Bill Watterson, The Complete Calvin and Hobbes
“The surest sign that intelligent life exists elsewhere in the universe is that it has never tried to contact us.”
Bill Watterson
“There's never enough time to do all the nothing you want.”
Bill Watterson
“You know what's weird? Day by day, nothing seems to change, but pretty soon...everything's different.”
Bill Watterson
“As far as I'm concerned, if something is so complicated that you can't explain it in 10 seconds, then it's probably not worth knowing anyway.”
Bill Watterson, The Indispensable Calvin and Hobbes
“Dad, how do soldiers killing each other solve the world's problems?”
Bill Watterson, Calvin and Hobbes: Sunday Pages 1985-1995: An Exhibition Catalogue
“In my opinion, we don't devote nearly enough scientific research to finding a cure for jerks.”
Bill Watterson
“You know, sometimes kids get bad grades in school because the class moves too slow for them. Einstein got D's in school. Well guess what, I get F's!!!”
Bill Watterson
“I'm a misunderstood genius."
"What's misunderstood?"
"Nobody thinks I'm a genius.”
Bill Watterson
“We're so busy watching out for what's just ahead of us that we don't take time to enjoy where we are.”
Bill Watterson
“Who was the guy who first looked at a cow and said 'I think I’ll drink whatever comes out of these when I squeeze ’em?”
Bill Watterson
“That's the difference between me and the rest of the world! Happiness isn't good enough for me! I demand euphoria!”
Bill Watterson, Weirdos From Another Planet: Calvin & Hobbes Series: Book Six: A Calvin and Hobbes Collection
“If people sat outside and looked at the stars each night, I'll bet they'd live a lot differently. ”
Bill Watterson
“CALVIN:
Isn't it strange that evolution would give us a sense of humor?

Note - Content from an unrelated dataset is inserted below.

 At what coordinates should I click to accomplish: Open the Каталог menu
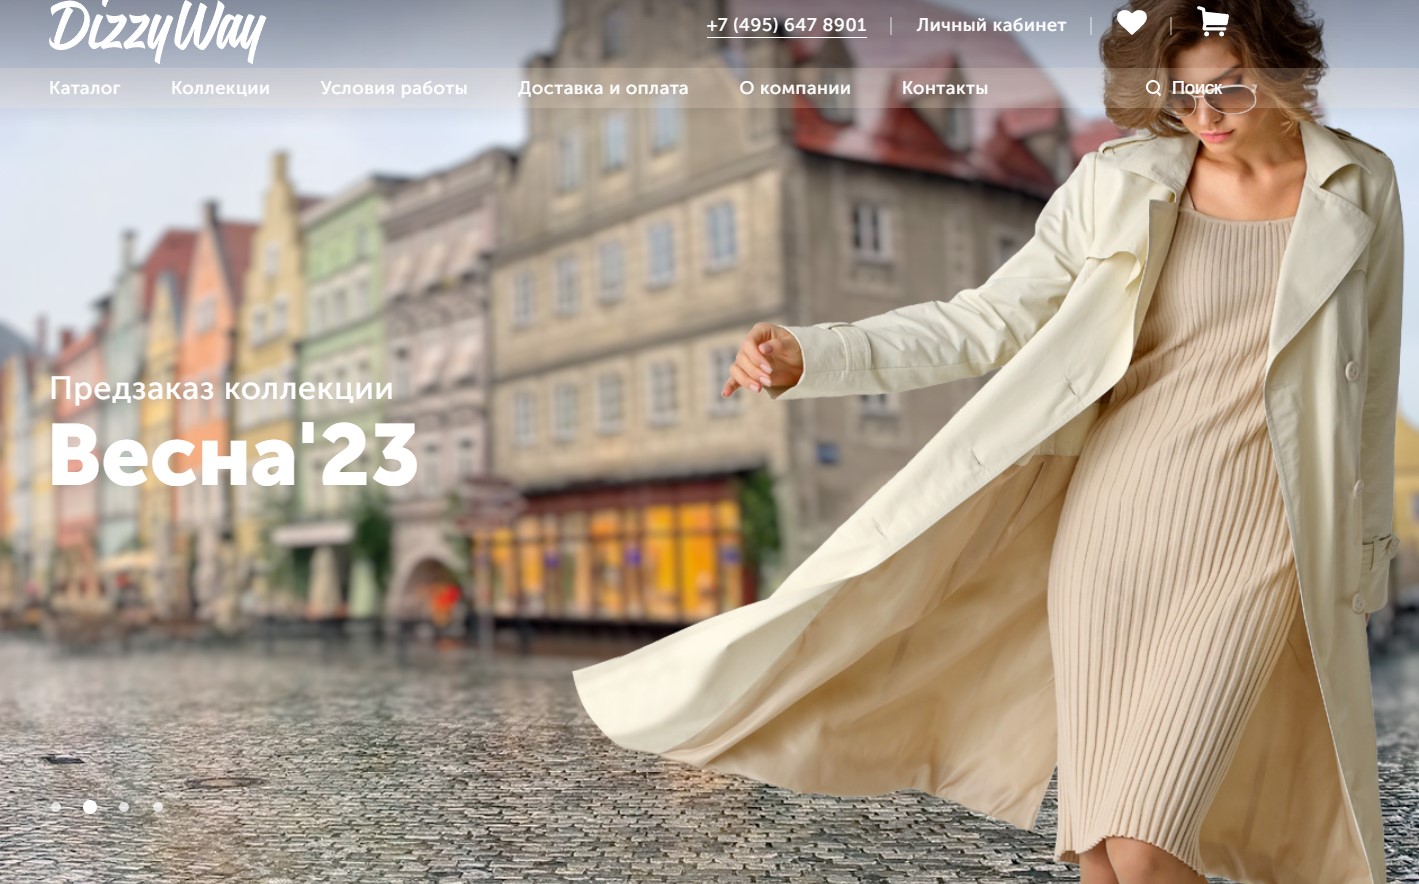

When you think about it, it's weird that we have a physiological response to absurdity. We laugh at nonsense. We like it. We think it's funny.

Don't you think it's odd that we appreciate absurdity? Why would we develop that way? How does it benefit us?

HOBBES:
I suppose if we couldn't laugh at the things that don't make sense, we couldn't react to a lot of life.”
Bill Watterson
“Weekends don't count unless you spend them doing something completely pointless.”
Bill Watterson
“When life gives you lemons, chunk it right back.”
Bill Watterson
“I go to school, but I never learn what I want to know.”

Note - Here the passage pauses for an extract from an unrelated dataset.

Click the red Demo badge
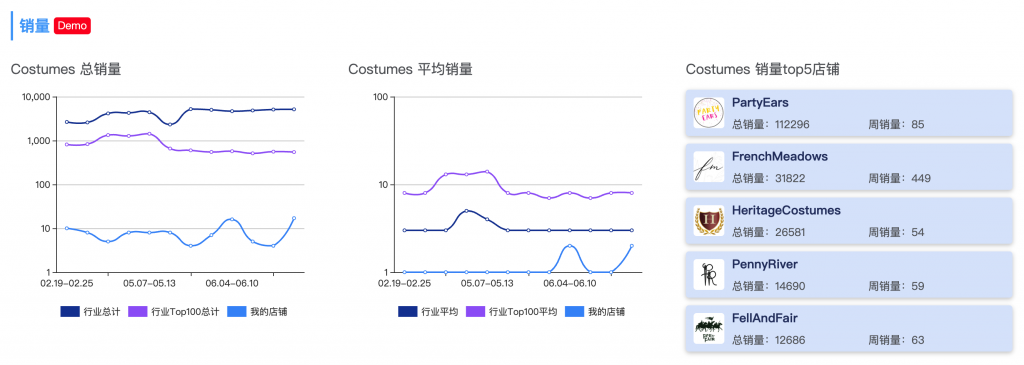 (72, 25)
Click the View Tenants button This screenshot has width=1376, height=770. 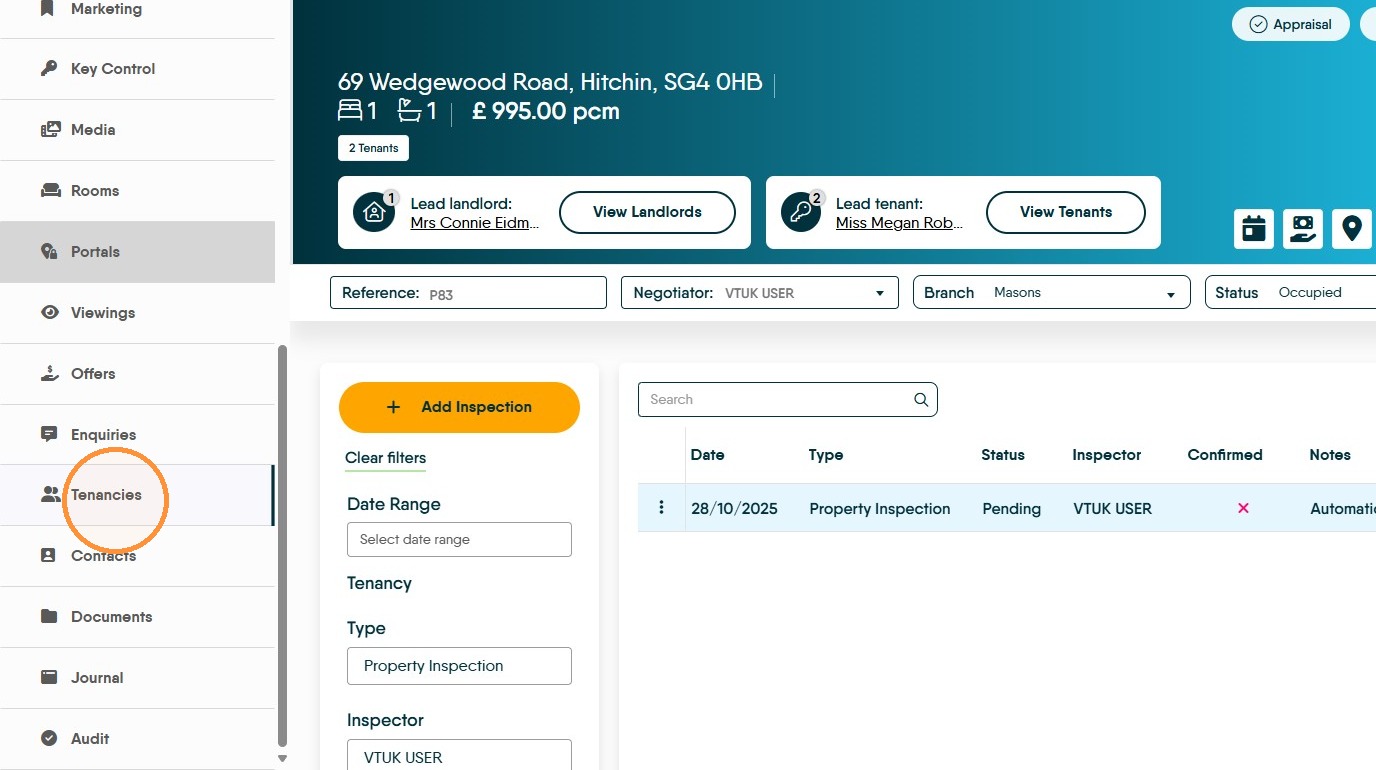pyautogui.click(x=1065, y=212)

Bill Watterson, The Authoritative Calvin and Hobbes: A Calvin and Hobbes Treasury
“CALVIN:
This whole Santa Claus thing just doesn't make sense. Why all the secrecy? Why all the mystery?
If the guy exists why doesn't he ever show himself and prove it?
And if he doesn't exist what's the meaning of all this?
HOBBES:
I dunno. Isn't this a religious holiday?
CALVIN:
Yeah, but actually, I've got the same questions about God.”
Bill Watterson
“I'm learning skills I will use for the rest of my life by doing homework...procrastinating and negotiation.”
Bill Watterson
“I find my life is a lot easier the lower I keep my expectations.”
Bill Watterson
“Calvin: I used to hate writing assignments, but now I enjoy them. I realized that the purpose of writing is to inflate weak ideas, obscure poor reasoning, and inhibit clarity. With a little practice, writing can be an intimidating and impenetrable fog! Want to see my book report?
Hobbes: (Reading Calvin's paper) "The Dynamics of Interbeing and Monological Imperatives in Dick and Jane: A Study in Psychic Transrelational Gender modes."
Calvin: Academia, here I come!”
Bill Watterson, Homicidal Psycho Jungle Cat: A Calvin and Hobbes Collection
“I think hiccup cures were really invented for the amusement of the patient's friends.”
Bill Watterson, The Complete Calvin and Hobbes
“God put me on earth to accomplish certain things. Right now, I’m so far behind, I’ll never die.”